**Exercise:**
The answer must be an exact printing of every record below, with the pictures omitted.

**Task input:**
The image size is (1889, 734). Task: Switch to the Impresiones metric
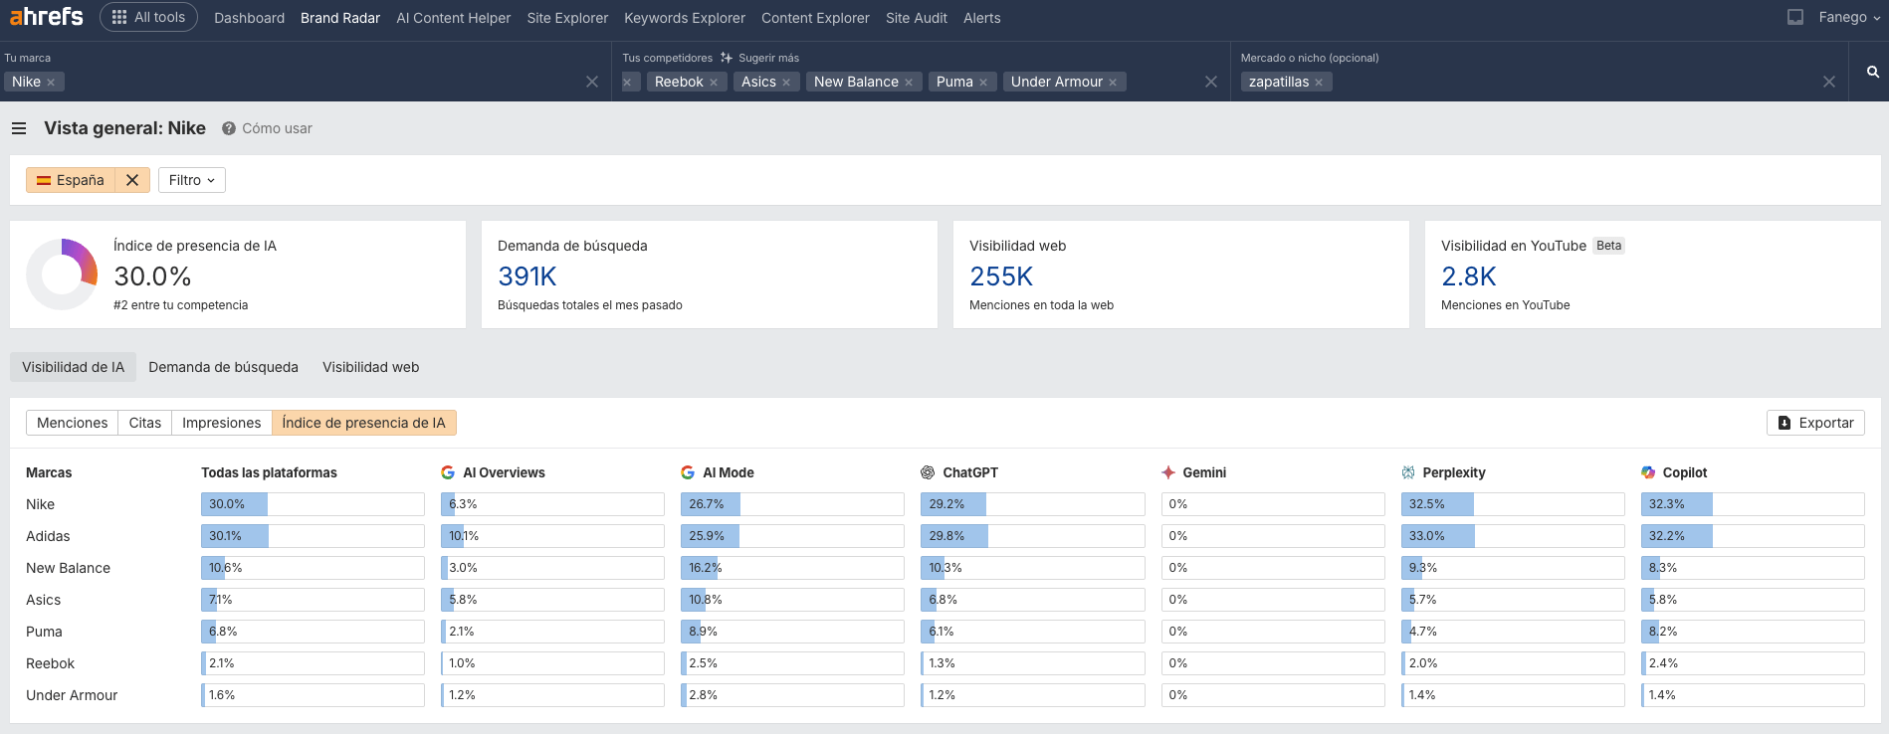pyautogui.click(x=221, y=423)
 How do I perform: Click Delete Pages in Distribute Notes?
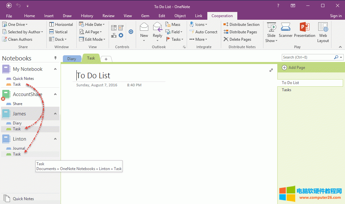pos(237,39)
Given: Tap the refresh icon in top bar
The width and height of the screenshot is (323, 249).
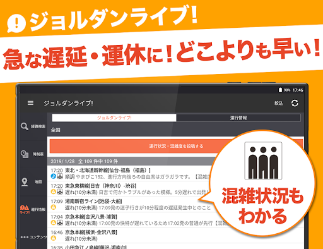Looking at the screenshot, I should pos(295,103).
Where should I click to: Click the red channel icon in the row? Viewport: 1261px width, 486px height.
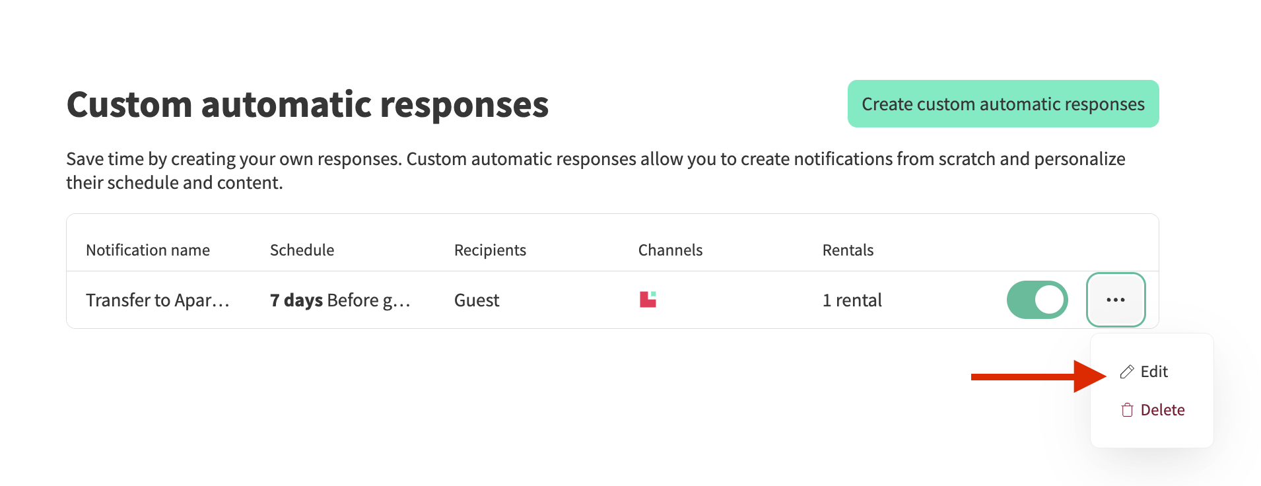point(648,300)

**Answer to this exercise:**
The image size is (1889, 734). Task: Switch to the Impresiones metric
pyautogui.click(x=221, y=423)
 How do I perform: Click Delete Pages in Distribute Notes?
pos(237,39)
Given: Tap the refresh icon in top bar
The width and height of the screenshot is (323, 249).
Looking at the screenshot, I should pos(295,103).
Where should I click to: Click the red channel icon in the row? Viewport: 1261px width, 486px height.
point(648,300)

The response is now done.